Reproduce the data verbatim, beginning with the line that contains "Where should I click to: Click the star rating" and ending with the line that contains "pos(744,842)", including both of those lines.

Provided data:
+ + +

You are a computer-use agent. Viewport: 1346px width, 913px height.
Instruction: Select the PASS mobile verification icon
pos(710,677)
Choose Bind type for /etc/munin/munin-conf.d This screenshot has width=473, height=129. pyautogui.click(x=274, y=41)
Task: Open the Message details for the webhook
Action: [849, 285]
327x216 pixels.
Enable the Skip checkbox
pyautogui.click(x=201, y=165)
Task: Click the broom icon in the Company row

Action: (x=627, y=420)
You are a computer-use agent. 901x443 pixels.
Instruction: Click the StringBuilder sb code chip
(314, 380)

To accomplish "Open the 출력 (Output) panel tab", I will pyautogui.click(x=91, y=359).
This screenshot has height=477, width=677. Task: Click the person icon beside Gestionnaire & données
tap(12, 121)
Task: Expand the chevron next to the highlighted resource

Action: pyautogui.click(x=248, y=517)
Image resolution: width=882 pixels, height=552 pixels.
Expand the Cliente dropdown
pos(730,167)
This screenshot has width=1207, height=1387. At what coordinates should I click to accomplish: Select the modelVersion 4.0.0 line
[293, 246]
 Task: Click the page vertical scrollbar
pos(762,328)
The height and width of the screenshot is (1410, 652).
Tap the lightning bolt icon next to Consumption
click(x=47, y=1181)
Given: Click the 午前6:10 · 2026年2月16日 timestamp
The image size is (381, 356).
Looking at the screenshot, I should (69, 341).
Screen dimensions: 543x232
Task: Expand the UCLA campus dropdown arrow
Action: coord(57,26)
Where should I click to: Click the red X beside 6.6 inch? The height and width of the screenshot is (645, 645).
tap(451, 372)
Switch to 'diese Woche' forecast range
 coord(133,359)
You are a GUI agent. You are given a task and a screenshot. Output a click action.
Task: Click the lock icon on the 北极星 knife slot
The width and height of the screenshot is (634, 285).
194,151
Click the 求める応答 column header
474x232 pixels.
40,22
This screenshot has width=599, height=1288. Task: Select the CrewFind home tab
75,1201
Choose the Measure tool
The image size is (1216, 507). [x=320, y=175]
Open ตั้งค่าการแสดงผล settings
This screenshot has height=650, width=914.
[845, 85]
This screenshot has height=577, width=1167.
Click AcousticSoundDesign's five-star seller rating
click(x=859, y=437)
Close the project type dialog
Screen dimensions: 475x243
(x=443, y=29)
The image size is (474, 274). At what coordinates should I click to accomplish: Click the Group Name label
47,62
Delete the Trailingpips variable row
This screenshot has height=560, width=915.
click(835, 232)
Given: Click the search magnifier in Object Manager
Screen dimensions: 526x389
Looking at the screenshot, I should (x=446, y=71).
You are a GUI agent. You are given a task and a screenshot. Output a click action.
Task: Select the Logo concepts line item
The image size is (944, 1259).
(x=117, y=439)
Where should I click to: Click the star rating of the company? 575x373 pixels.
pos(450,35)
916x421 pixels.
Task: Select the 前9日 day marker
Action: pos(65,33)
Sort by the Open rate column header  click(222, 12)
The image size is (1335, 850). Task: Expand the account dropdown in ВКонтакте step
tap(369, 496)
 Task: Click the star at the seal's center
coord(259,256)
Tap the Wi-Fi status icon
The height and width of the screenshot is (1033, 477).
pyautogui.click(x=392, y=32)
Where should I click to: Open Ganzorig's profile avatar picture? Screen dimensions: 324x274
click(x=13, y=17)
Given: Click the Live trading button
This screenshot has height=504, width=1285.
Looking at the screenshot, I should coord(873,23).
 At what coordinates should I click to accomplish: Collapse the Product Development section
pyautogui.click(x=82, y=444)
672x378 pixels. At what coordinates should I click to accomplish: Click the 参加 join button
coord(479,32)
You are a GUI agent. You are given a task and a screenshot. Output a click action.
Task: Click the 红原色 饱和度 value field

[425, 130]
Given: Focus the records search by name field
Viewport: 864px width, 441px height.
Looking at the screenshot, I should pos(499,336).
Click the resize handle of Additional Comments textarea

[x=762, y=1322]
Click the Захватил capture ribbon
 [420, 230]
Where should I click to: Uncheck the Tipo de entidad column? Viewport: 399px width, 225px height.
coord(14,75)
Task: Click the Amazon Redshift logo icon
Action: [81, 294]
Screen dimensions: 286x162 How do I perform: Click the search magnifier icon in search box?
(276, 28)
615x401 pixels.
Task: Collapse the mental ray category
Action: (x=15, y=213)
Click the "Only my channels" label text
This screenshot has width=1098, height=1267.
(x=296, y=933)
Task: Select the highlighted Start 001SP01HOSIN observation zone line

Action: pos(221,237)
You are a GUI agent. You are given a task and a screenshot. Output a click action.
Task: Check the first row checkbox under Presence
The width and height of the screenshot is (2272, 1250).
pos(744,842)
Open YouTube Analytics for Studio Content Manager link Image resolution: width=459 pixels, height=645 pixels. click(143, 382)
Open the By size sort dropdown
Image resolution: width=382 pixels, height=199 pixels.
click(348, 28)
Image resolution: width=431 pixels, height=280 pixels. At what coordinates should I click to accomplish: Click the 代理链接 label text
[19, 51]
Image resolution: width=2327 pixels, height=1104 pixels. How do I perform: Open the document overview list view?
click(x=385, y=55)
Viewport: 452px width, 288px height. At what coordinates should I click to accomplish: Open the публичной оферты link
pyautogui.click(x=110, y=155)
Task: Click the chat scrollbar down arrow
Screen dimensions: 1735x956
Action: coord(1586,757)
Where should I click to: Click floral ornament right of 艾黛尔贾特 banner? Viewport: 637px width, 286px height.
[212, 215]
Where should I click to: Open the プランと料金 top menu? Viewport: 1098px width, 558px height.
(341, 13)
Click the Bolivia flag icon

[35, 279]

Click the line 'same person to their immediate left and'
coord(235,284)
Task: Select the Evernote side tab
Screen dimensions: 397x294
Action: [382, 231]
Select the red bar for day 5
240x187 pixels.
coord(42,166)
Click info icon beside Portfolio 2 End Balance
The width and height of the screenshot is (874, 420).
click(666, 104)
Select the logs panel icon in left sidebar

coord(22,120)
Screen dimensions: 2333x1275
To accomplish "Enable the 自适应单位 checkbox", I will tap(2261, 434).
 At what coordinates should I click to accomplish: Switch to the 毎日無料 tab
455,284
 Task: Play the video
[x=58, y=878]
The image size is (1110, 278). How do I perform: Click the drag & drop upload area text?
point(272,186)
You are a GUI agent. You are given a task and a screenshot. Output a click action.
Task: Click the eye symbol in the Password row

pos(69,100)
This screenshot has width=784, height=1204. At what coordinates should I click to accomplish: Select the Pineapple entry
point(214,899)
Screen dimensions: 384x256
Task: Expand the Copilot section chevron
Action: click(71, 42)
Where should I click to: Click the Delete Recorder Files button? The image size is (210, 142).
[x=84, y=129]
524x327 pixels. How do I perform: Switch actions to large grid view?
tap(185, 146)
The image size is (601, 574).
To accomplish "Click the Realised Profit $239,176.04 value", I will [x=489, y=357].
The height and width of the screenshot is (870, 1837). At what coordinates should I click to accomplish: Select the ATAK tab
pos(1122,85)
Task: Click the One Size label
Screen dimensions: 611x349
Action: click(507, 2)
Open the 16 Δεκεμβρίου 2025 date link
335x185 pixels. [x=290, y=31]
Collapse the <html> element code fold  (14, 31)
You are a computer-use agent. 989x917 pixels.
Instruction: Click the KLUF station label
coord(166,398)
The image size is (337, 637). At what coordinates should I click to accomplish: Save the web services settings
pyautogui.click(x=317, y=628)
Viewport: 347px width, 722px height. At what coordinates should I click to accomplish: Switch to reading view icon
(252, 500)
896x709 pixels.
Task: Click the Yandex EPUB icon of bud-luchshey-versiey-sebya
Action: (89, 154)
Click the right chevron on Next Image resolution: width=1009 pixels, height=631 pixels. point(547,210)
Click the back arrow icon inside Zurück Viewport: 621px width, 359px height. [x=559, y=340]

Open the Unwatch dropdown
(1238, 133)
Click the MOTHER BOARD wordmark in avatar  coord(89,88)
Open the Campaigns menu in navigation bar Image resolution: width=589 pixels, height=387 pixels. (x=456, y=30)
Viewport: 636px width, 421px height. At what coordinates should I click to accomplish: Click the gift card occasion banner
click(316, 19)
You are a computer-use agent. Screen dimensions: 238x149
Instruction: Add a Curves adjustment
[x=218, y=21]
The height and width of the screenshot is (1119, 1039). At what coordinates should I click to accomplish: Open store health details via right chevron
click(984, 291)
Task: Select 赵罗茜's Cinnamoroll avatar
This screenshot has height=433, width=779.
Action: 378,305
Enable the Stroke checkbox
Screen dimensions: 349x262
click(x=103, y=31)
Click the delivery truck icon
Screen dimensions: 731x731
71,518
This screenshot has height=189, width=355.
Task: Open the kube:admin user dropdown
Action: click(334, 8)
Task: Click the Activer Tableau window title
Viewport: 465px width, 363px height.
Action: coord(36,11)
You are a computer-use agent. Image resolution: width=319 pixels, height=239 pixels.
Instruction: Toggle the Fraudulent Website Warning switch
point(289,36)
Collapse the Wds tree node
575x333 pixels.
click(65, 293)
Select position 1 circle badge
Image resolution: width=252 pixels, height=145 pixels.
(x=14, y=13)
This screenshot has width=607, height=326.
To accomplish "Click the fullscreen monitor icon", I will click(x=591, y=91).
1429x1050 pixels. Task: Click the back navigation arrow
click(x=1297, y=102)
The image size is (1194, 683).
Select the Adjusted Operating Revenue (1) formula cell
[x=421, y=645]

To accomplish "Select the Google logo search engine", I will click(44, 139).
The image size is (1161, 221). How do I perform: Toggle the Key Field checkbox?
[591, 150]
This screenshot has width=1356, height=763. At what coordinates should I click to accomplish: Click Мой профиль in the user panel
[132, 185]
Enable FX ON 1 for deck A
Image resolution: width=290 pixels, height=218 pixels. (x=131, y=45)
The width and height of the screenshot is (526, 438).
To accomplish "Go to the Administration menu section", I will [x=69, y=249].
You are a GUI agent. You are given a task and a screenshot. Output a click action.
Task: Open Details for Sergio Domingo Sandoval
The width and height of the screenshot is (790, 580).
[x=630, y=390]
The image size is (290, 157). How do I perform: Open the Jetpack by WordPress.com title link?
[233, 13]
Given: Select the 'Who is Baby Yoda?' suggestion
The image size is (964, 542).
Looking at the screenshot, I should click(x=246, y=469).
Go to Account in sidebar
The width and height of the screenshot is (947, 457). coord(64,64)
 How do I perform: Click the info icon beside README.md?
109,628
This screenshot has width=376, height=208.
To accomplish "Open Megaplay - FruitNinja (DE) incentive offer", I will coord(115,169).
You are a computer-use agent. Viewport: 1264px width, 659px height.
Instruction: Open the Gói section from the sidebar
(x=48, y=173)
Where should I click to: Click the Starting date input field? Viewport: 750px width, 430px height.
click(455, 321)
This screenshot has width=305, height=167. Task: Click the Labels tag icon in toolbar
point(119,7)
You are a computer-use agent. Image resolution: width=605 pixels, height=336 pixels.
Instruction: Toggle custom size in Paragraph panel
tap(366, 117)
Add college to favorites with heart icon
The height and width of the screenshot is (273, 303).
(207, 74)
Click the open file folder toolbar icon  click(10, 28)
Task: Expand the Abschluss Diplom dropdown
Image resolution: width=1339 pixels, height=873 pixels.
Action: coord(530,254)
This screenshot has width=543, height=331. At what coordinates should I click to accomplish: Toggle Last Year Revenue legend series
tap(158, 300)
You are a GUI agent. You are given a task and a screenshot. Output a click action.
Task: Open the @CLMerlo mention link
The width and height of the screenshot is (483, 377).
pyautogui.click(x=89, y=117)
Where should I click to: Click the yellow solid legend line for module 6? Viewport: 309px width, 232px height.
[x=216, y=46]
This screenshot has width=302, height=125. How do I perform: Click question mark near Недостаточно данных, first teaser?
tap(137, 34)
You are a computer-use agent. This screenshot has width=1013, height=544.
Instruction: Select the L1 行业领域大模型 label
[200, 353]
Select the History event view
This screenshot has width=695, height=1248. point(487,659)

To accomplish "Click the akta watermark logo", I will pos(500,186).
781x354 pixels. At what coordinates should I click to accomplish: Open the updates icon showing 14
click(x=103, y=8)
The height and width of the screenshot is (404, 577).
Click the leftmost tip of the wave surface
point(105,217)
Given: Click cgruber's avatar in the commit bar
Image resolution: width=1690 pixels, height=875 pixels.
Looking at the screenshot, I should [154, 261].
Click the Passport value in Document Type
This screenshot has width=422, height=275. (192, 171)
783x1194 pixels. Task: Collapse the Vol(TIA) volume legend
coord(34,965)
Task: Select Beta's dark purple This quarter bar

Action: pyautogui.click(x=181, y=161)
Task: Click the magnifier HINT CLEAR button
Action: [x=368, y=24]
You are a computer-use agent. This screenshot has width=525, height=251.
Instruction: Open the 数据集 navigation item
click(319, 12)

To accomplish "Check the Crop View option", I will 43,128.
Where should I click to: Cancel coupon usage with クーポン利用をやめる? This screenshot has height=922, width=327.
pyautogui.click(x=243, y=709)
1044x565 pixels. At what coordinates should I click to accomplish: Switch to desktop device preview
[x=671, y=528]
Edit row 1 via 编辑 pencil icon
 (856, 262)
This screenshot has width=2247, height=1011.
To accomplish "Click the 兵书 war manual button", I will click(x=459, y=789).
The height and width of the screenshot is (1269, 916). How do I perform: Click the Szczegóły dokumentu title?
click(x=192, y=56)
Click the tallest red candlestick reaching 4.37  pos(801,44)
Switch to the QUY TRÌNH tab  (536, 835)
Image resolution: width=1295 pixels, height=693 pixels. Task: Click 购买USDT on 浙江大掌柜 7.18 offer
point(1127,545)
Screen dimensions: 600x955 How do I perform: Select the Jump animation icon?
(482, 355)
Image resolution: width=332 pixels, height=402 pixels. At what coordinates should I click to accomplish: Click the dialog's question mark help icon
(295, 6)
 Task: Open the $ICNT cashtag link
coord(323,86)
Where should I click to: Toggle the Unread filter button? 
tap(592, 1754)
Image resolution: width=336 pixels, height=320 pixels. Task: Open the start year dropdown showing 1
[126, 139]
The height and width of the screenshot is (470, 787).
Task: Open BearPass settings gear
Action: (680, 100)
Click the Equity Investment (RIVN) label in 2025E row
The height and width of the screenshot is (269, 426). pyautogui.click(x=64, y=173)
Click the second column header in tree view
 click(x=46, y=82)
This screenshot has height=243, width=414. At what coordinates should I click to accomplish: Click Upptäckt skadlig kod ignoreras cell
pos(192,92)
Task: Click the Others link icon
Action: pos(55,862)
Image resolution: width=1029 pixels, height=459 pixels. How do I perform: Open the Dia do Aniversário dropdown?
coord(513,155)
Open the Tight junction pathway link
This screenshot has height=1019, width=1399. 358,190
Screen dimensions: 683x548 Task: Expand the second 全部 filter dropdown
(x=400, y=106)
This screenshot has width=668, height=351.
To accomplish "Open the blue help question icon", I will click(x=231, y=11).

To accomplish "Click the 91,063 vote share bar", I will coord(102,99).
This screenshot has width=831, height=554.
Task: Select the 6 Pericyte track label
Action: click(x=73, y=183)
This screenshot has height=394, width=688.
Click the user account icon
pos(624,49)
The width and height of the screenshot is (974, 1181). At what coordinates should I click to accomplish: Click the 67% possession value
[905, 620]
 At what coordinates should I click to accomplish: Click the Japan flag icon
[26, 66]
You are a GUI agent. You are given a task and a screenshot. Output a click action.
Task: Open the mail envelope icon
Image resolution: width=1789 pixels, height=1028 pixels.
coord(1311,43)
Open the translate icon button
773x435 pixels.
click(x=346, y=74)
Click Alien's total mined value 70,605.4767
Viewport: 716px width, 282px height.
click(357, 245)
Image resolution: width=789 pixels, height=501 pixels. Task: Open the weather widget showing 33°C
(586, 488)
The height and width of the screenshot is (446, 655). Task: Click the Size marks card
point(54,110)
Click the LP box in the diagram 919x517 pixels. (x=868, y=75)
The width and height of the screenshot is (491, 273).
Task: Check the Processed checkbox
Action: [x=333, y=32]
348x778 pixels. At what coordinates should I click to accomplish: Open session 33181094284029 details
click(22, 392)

+ + +

Problem solution:
Where should I click to: Click the star rating of the company? 575x373 pixels.
pos(450,35)
916x421 pixels.
Task: Select the 前9日 day marker
Action: pos(65,33)
Sort by the Open rate column header  click(222, 12)
The image size is (1335, 850). Task: Expand the account dropdown in ВКонтакте step
tap(369, 496)
 Task: Click the star at the seal's center
coord(259,256)
Tap the Wi-Fi status icon
The height and width of the screenshot is (1033, 477).
pyautogui.click(x=392, y=32)
Where should I click to: Open Ganzorig's profile avatar picture? Screen dimensions: 324x274
click(x=13, y=17)
Given: Click the Live trading button
This screenshot has height=504, width=1285.
Looking at the screenshot, I should coord(873,23).
 At what coordinates should I click to accomplish: Collapse the Product Development section
pyautogui.click(x=82, y=444)
672x378 pixels. At what coordinates should I click to accomplish: Click the 参加 join button
coord(479,32)
You are a GUI agent. You are given a task and a screenshot. Output a click action.
Task: Click the 红原色 饱和度 value field

[425, 130]
Given: Focus the records search by name field
Viewport: 864px width, 441px height.
Looking at the screenshot, I should pos(499,336).
Click the resize handle of Additional Comments textarea

[x=762, y=1322]
Click the Захватил capture ribbon
 [420, 230]
Where should I click to: Uncheck the Tipo de entidad column? Viewport: 399px width, 225px height.
coord(14,75)
Task: Click the Amazon Redshift logo icon
Action: [81, 294]
Screen dimensions: 286x162 How do I perform: Click the search magnifier icon in search box?
(276, 28)
615x401 pixels.
Task: Collapse the mental ray category
Action: (x=15, y=213)
Click the "Only my channels" label text
This screenshot has width=1098, height=1267.
(x=296, y=933)
Task: Select the highlighted Start 001SP01HOSIN observation zone line

Action: pos(221,237)
You are a GUI agent. You are given a task and a screenshot. Output a click action.
Task: Check the first row checkbox under Presence
The width and height of the screenshot is (2272, 1250).
pos(744,842)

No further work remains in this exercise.